**DOCUMENT SECTION**
• • • • •
RE: Possible bug

It's just a hack, but it may be safest to set both XmlOut=yes and xHTML=yes
in response to the -asxml option.  At config parse time, Tidy may not know
yet if it is dealing w/ pure XML or HTML input.  With both options set, the
output will always be XML of one kind or the other.  Also, it should provide
compatible behavior for most (maybe all) existing scripts.

my $0.02 worth,
Charlie


-----Original Message-----
From: Terry Teague [mailto:terry_teague@users.sourceforge.net]
Sent: Thursday, September 20, 2001 4:44 AM
To: html-tidy@w3.org
Subject: Re: Possible bug


At 12:41 PM +0400 9/18/01, TheCroll [mail.ru] wrote:
>I have downloaded tidy.win32.v1.9beta.exe from tidy.sourceforge.net
>and launched it with -h | more. In the processing directives 
>list it is said that -asxml and -asxhtml are both for to 
>convert HTML to well-formed XHTML. Is it correct (I mean 
>for -asxml)?

It is a little confusing - I asked myself similar questions when I was
modifying the source code, and meant to raise the issue, but forgot (thanks
for bringing the issue up).

Basically the "-asxml" option has been there for a long time (at least a few
years), and while it may have originally been used to convert HTML to
well-formed XML, the code was changed a couple of years ago, so that the
"-asxml" option was used to create well-formed XHTML output (the code in
"tidy.c" sets xHTML = yes). The help msg in "localize.c" has always said :

"-asxml          to convert html to wellformed xml"

This issue was sort of raised before by Douglas Cook on 18 Aug 1999 :

>The last thing I wanted to mention was a minor bug in the command
>line parser for Tidy.  The option -asxml is supposed to make tidy
>output XML, but it is actually parsed into the "output XHTML" 
>option instead.  Change line 713 from "xHTML = yes;" to "XmlOut =
>yes;" to fix the problem.  The distinction is minor, but this keeps
>it consistent with the config file's options.

The above suggested fix was never made.

>As far as that goes, it may make sense to add a separate command line
option
>for xHTML, adding
>
>            else if (strcmp(arg, "asxhtml") == 0)
>                xHTML = yes;
>
>right below line 713.  Of course since the distinction between 
>the XML and XHTML outputs is minimal (Tidy outputs the original
>DOCTYPE in XML vs. a generated DOCTYPE in XHTML, and adds the 
>xmlns attribute to the <html> tag in XHTML, and possibly a few 
>other minor differences that I didn't notice), this may be a moot
>point.

The "-asxhtml" option was added later, I imagine as an alternative spelling
(it is more logical). The code in "tidy.c" also sets xHTML = yes.

What was missing was the help msg in "localize.c" for "-asxhtml", which I
added, and then changed the help msg in "localize.c" for "-asxml" to match
what the option actually did. This change was made recently, and that is why
you noticed the possibility of a bug.

At this time, the config file option "output-xml: yes" is inconsistent in
behaviour with respect to the command line option "-asxml".

I personally tend to side with the other people who say it is a bug, but I
would like to hear more authorative opinions (particularly Dave Raggett,
since I believe this is code he touched a long time ago), before changing
the behaviour/code. It is possible it is also a moot point as described by
Douglas Cook above.

Regards, Terry

Received on Thursday, 20 September 2001 14:58:06 UTC
• • • • •
**DATA EXTRACT**
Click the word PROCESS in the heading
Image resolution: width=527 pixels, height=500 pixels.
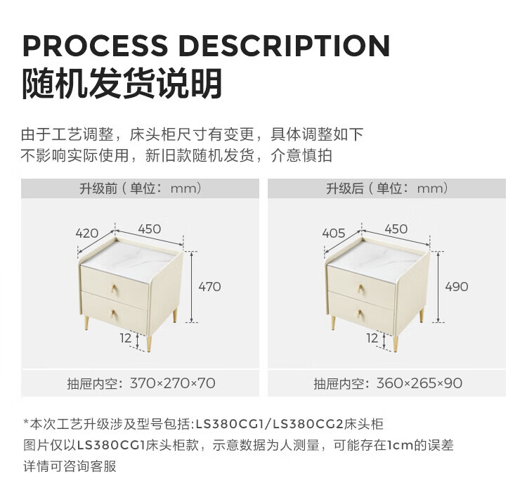tap(95, 46)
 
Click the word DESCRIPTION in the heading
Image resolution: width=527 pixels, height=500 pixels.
tap(285, 46)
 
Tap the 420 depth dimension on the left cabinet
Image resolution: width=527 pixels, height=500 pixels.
tap(87, 233)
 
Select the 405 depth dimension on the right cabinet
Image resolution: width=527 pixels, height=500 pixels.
tap(333, 233)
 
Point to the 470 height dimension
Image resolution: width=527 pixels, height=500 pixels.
tap(209, 287)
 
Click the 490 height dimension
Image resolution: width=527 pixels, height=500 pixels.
tap(457, 287)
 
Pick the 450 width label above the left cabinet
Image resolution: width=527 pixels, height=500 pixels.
tap(150, 229)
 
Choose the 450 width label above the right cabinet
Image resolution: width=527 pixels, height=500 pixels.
tap(396, 229)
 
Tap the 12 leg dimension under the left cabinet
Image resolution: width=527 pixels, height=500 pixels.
tap(126, 338)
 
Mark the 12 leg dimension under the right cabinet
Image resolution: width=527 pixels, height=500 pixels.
tap(372, 338)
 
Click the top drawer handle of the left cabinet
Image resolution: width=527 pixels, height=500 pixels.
tap(115, 289)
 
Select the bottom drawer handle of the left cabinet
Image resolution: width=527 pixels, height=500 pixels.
tap(114, 315)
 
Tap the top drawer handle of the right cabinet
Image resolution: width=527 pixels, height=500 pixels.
tap(361, 289)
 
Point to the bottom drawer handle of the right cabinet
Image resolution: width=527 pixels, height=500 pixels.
tap(360, 315)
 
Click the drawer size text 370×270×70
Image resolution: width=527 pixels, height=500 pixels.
tap(173, 383)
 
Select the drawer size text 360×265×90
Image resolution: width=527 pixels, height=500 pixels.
tap(419, 383)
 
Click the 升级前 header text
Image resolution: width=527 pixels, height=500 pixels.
tap(98, 188)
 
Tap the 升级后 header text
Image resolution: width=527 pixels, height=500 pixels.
tap(345, 188)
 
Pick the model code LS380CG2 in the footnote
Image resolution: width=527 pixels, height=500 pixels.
tap(308, 424)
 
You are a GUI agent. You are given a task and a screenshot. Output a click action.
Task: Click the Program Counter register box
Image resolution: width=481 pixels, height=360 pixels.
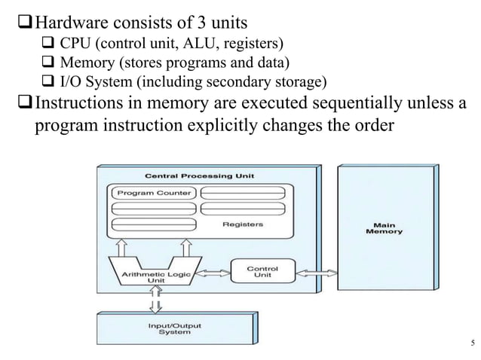point(153,193)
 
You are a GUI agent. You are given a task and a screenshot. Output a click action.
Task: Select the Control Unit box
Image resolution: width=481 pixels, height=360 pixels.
point(262,272)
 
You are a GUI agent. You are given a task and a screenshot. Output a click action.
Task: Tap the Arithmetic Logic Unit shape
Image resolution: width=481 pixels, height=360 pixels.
point(155,273)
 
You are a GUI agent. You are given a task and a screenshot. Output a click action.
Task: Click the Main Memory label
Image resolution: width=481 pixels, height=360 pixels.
point(384,227)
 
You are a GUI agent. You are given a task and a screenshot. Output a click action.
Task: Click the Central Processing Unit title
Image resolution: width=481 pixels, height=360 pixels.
point(200,175)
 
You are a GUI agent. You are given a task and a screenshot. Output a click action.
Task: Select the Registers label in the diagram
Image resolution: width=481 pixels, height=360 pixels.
point(243,224)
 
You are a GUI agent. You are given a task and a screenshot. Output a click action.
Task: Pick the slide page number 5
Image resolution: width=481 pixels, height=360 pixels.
point(471,345)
• • • • •
**TASK STATEMENT**
Retype the part of the thread on the Tidy -asxml option that opens with the words containing "At 12:41 PM" and closes with "the issue up).". The items play no part in this exercise.

**WORKED SOLUTION**
At 12:41 PM +0400 9/18/01, TheCroll [mail.ru] wrote:
>I have downloaded tidy.win32.v1.9beta.exe from tidy.sourceforge.net
>and launched it with -h | more. In the processing directives 
>list it is said that -asxml and -asxhtml are both for to 
>convert HTML to well-formed XHTML. Is it correct (I mean 
>for -asxml)?

It is a little confusing - I asked myself similar questions when I was
modifying the source code, and meant to raise the issue, but forgot (thanks
for bringing the issue up).